None of the dorso-ulnar injuries were open despite it being the most common dislocation direction. Almost all open dislocations occurred in a dorsal direction and affected either the index or middle digits. Relative to the ulnar-sided digits, the index and middle fingers are stiffer at the carpometacarpal joints in conjunction with a more directly dorsal as opposed to a dorso-lateral force. This might lead to greater transmission of force through the PIP joints of these digits instead, leading to a higher incidence of open injuries.
Sports-related injuries most often affected the ulnar-sided digits. During sport, many injuries will be grabbing or oblique injuries. The ring and little fingers are likely to be more susceptible as they sit a little more palmar in the normal finger cascade and lack ulnar-sided support as afforded to the index and middle fingers.

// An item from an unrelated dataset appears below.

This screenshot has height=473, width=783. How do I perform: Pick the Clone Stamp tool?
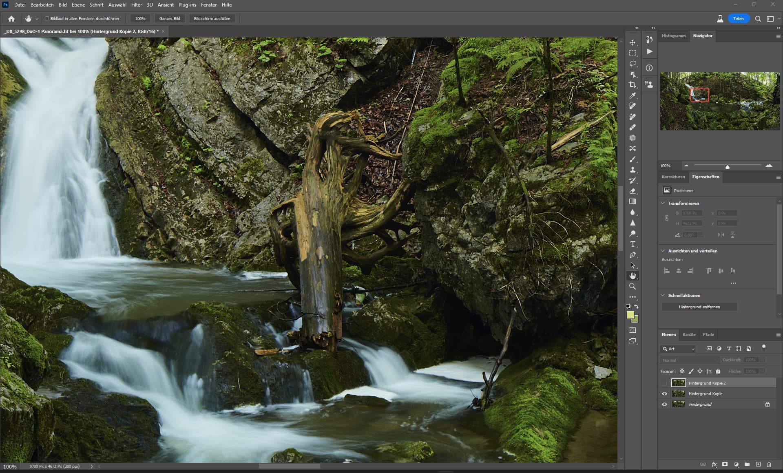(x=633, y=170)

The prevalence of bony avulsion injuries progressively increases from the index finger to the little finger while the proportion of open dislocations decreases. Even though older patients were more inclined towards index and middle finger dislocations (digits with a lower rate of bony avulsion injury), those with a bony avulsion injury were significantly older on average. This represents a predisposition towards avulsion injuries amongst the older population, probably related to relative tissue strength and stiffness (reduced bone density and ligament flexibility).

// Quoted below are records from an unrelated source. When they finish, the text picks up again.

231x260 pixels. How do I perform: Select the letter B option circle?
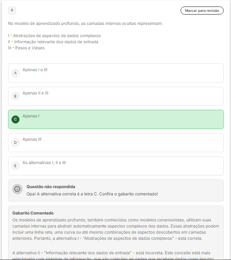click(x=15, y=96)
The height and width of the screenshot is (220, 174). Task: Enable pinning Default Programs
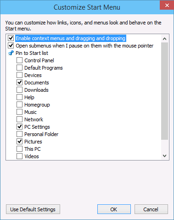point(19,68)
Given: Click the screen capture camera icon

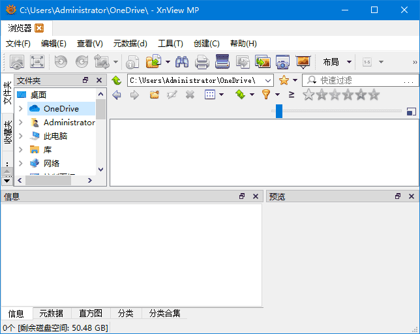Looking at the screenshot, I should (x=282, y=62).

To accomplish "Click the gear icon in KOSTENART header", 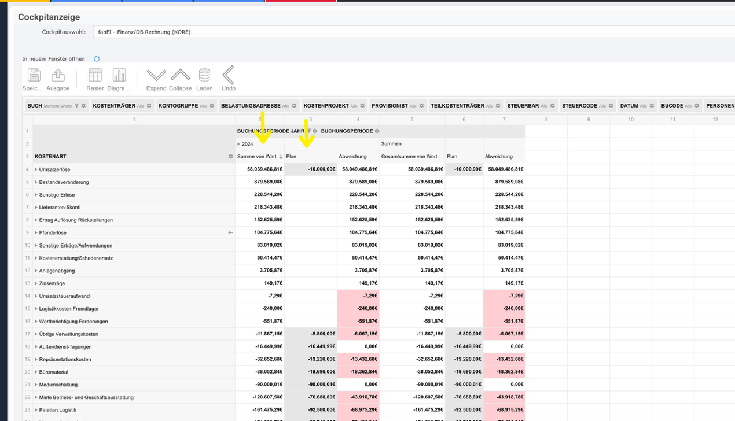I will (x=230, y=157).
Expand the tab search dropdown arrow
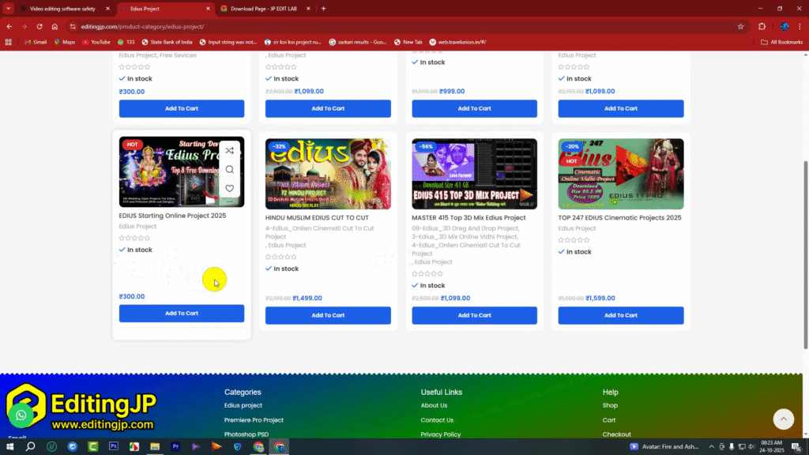This screenshot has height=455, width=809. pos(9,9)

Joyce et al. (2014) reported a mean of 5.6 hospital visits per patient, whereas we found a mean of 2.8 (median 2). This inconsistency probably reflects variation in local practice rather than differing pathology. The treatment in our hospital was not standardized. Some patients were discharged from the emergency department with no FU whilst others were seen in the hand clinic or by hand therapy. Despite the inconsistency, patients with more FU appointments typically had greater symptoms recorded in the medical records. Around 20% of patients had appreciable short-term symptoms requiring more FU.
There are limitations to this study: in the hospital notes the distinction between ‘sport’ and ‘fall’ was not always clear. Several cases caused by falls might have occurred during sport but were registered as a sports-related injuries. Therefore, the number of dislocations caused by falls could be underestimated in the study. We may not have captured every PIPJ dislocation in the community if reduced outside hospital and the patient did not seek medical assistance. The clinic reviews were not standardized.

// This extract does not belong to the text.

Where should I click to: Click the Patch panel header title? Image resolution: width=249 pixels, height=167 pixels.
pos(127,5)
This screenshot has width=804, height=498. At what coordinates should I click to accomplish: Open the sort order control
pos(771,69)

In conclusion, these data show a bimodal distribution of PIPJ dislocations, affecting young men during sport, and older patients sustaining middle finger dislocations after a fall. Twenty percent of patients appear not to do well initially.
Footnotes
Acknowledgements
None stated
Declaration of conflicting interests
The authors declared no potential conflicts of interest with respect to the research, authorship, and/or publication of this article.
Funding
The authors received no financial support for the research, authorship, and/or publication of this article.
Ethical approval declaration
Approval for this study was received from the hospital audit committee.
Informed consent declaration
Informed consent was not sought for the present study because it was a retrospective review of anonymized imaging and routinely collected clinical data, with no direct patient contact or intervention.